───── Record extracts
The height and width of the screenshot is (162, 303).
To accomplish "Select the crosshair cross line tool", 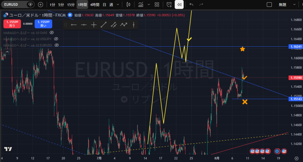I will [94, 25].
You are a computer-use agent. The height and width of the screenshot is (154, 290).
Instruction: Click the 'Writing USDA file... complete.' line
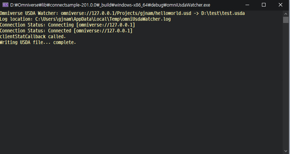(38, 42)
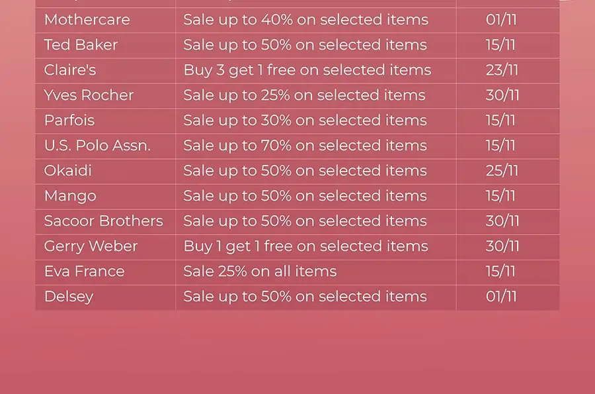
──────────
- [Exercise details] Every line from the one containing "You are a computer-use" to the final line of the records should be duplicated exactly; no picture is to be copied.

- [Problem solution]
You are a computer-use agent. The height and width of the screenshot is (154, 290).
Instruction: Click the 'Writing USDA file... complete.' line
(38, 42)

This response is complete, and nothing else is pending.